● PROBLEM TO WORK ON:
Resume the text on merging XML data with a DB2 query, beginning after its final sentence. How does it go on?

● TEXT EXTRACT:
:::

Replace application code with DB2 query

Instead of merging the XML data from the two tables in the application layer, you can do the same thing in the database using a single SQL/XML query. A one-to-many join of CUSTOMER_TABLE.CUSTXML/Customer/@customerid to PURCHASE_TABLE.ITEMXML/Customer/@customerid.

Figure 3. Join two XML columns
Join two XML columns
Listing 3. Query two XML columns
values(xmlquery('


for $Customer in db2-fn:xmlcolumn( "CUSTOMER_TABLE.CUSTXML")/Customer

where $Customer/@customerid= $customerid

return
<Customer customerid ="{$Customer/@customerid}"
firstname ="{$Customer/@firstname}" lastname ="{$Customer/@lastname}" >{

for $Customer0 in db2-fn:xmlcolumn("PURCHASE_TABLE.ITEMXML")/Customer
where $Customer0/@customerid= $Customer/@customerid
return $Customer0/Item

}</Customer>

' passing cast( ? AS varchar(255) ) as "customerid" ))

The resulting XML for all items purchased by customer hardeep would be:

Figure 4. Query result
Query result

In the above query, you had to construct the outer Customer element and add the attributes from the CUSTXML column data. DB2 Viper 2 (beta) has support for XQuery updating expressions that enable modifications of the XML document so there is no need to construct the outer Customer element. Instead, you could use the one from the customer table and insert the items from the purchase table as children.

:::

● RAW DATA:
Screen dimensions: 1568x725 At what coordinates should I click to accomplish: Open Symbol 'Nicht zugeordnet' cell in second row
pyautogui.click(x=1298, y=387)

:::

● RESULT OF THIS EXERCISE:
Listing 4. Viper 2 query for two XML columns
values(xmlquery('
				

for $Customer in db2-fn:xmlcolumn( "CUSTOMER_TABLE.CUSTXML")/Customer

let $items:=(<Items>{

for $Customer0 in db2-fn:xmlcolumn("PURCHASE_TABLE.ITEMXML")/Customer
where $Customer0/@customerid= $Customer/@customerid
return $Customer0/Item

}</Items>)

where $Customer/@customerid= $customerid

return
transform
copy $cust:=$Customer
modify(
do insert $items as last into $cust)
return $cust

' passing hardeep as "customerid" ))

In the above queries, you not only searched, retrieved, and merged parts of XML documents stored in the database but you also transformed the resulting XML by adding new elements to it. Also, hardeep was implicitly cast to XML type (xs:string).

Comparison between the database query and Java application code

If you compare the above queries to the Java code (Listing 6. Rewriting the application to use the XML model) in Part 1, you find that the logic is quite similar.

  1. Select the Customer info from CUSTOMER_TABLE.
  2. Construct an Items element and search for all the items purchased by that customer from PURCHASE_TABLE.
  3. Iterate over each item in the selected list and insert it into the Items element.
  4. Insert the Items element into the Customer element.

Create a stored procedure

To separate the business logic in the database from the application code, it is a good idea to create a stored procedure for this query.

Listing 5. Create procedure
CREATE PROCEDURE customerItems(IN custid varchar(12))
DYNAMIC RESULT SETS 1
LANGUAGE SQL
BEGIN
DECLARE c_cur CURSOR WITH RETURN FOR

values(xmlquery('

for $Customer in db2-fn:xmlcolumn( "CUSTOMER_TABLE.CUSTXML")/Customer

let $items:=(<Items>{

for $Customer0 in db2-fn:xmlcolumn("PURCHASE_TABLE.ITEMXML")/Customer
where $Customer0/@customerid= $Customer/@customerid
return $Customer0/Item

}</Items>)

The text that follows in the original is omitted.